Fugitive pair captured in San Francisco after Orange County jail escape
A civilian tip near a Whole Foods parking lot led San Francisco police to Hossein Nayeri and Jonathan Tieu, ending an eight-day manhunt after the Orange County jail escape.

A civilian tip near a Whole Foods Market parking lot in San Francisco’s Park District led officers to Hossein Nayeri and Jonathan Tieu, two fugitives who had slipped out of Orange County’s jail system eight days earlier and were moving through the city with a stolen white van. For San Francisco, the arrests landed as a reminder that high-risk suspects can cross into local neighborhoods quickly, with the first break in the case coming from a resident who noticed something suspicious rather than from a broad public warning.
Police said the search narrowed on Saturday, Jan. 30, 2016, after a passerby flagged down officers about a suspicious person and vehicle near Golden Gate Park. San Francisco Police Department officers first arrested Nayeri, 37, after a short foot pursuit. They then found Tieu, 20, hiding inside a stolen white GMC van linked to the escape. Both men were taken first to the San Francisco County Jail before being transferred back to Orange County early Sunday, around 1 a.m.

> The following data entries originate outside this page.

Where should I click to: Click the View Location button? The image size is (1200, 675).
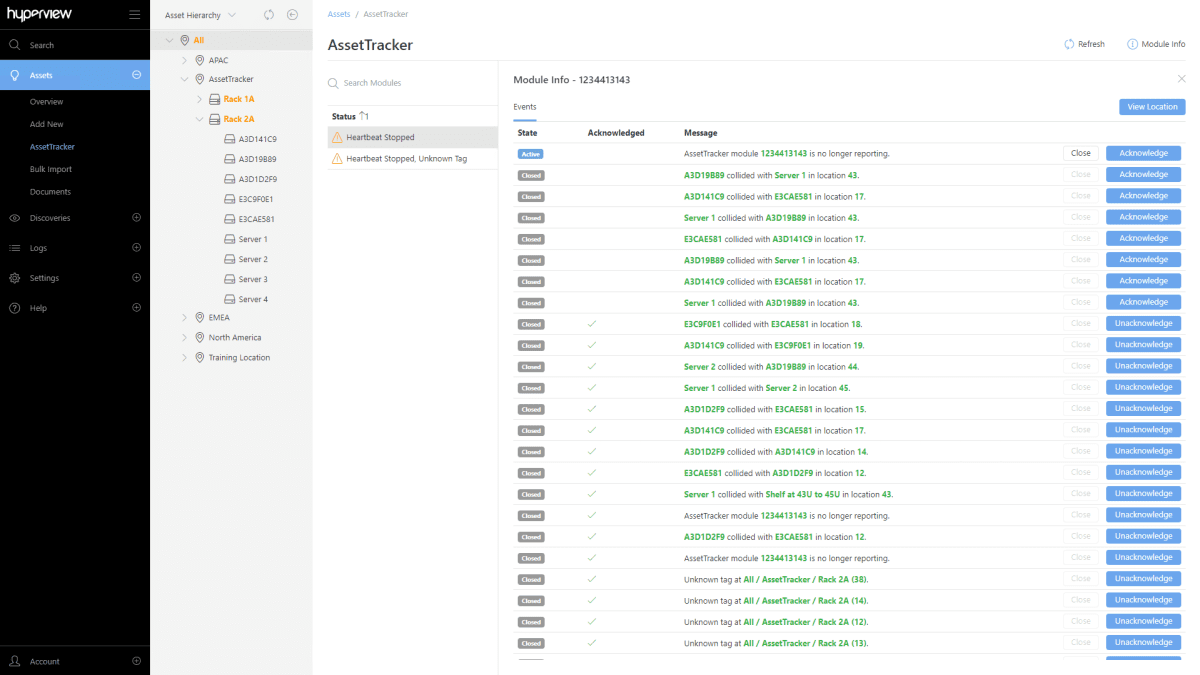1151,106
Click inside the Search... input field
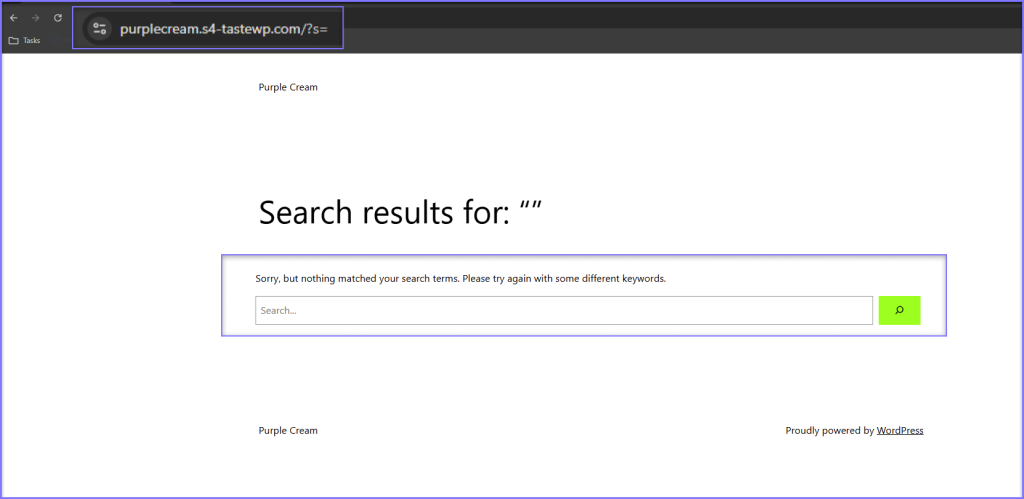1024x499 pixels. [563, 311]
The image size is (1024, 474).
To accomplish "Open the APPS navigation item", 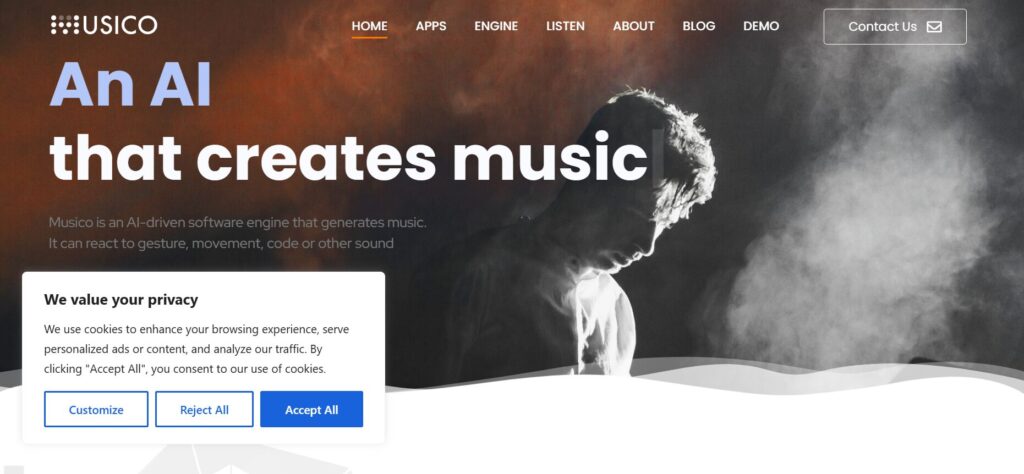I will 431,26.
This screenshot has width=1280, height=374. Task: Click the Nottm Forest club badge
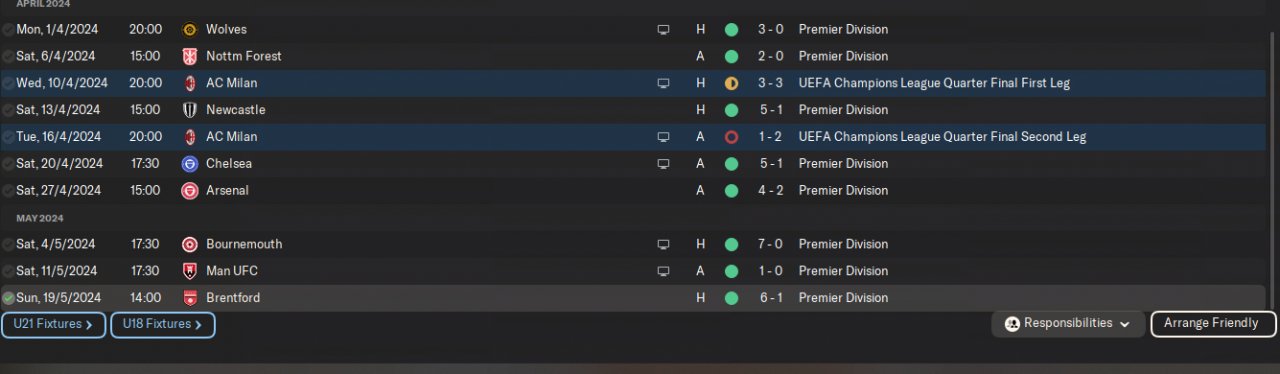click(x=190, y=56)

The pair’s arrest came less than 24 hours after the third escapee, Bac Duong, 43, surrendered in Santa Ana, closing out an eight-day manhunt that began when all three broke out of the Orange County Men’s Central Jail on Jan. 22, 2016. The escape involved sawing through steel bars, moving through plumbing tunnels and rappelling down from the jail roof, a sequence that exposed major security failures at a maximum-security facility. Orange County Sheriff Sandra Hutchens said at the time that “the entire state can breathe a sigh of relief,” while authorities said they would keep investigating how the jail breakdown happened.

In San Francisco, the episode raised immediate questions about how the fugitives had stayed hidden long enough to reach the city and whether they had tried to contact a friend or relative in the Richmond District. The case also underscored how much depended on sharp-eyed residents and street-level coordination between agencies: local police handled the arrests, while Orange County authorities took the fugitives back south and continued the wider investigation.

A homeless San Francisco man, Matthew Hay-Chapman, later received credit for helping identify the fugitives after noticing the white van police were seeking and recognizing Nayeri from the papers he read each morning. Orange County Supervisor Todd Spitzer helped distribute a $150,000 reward among tipsters, including a $100,000 award to Hay-Chapman, a small but concrete reminder that in this case, one resident’s observation helped close a multiday gap between an Orange County jailbreak and an arrest in San Francisco.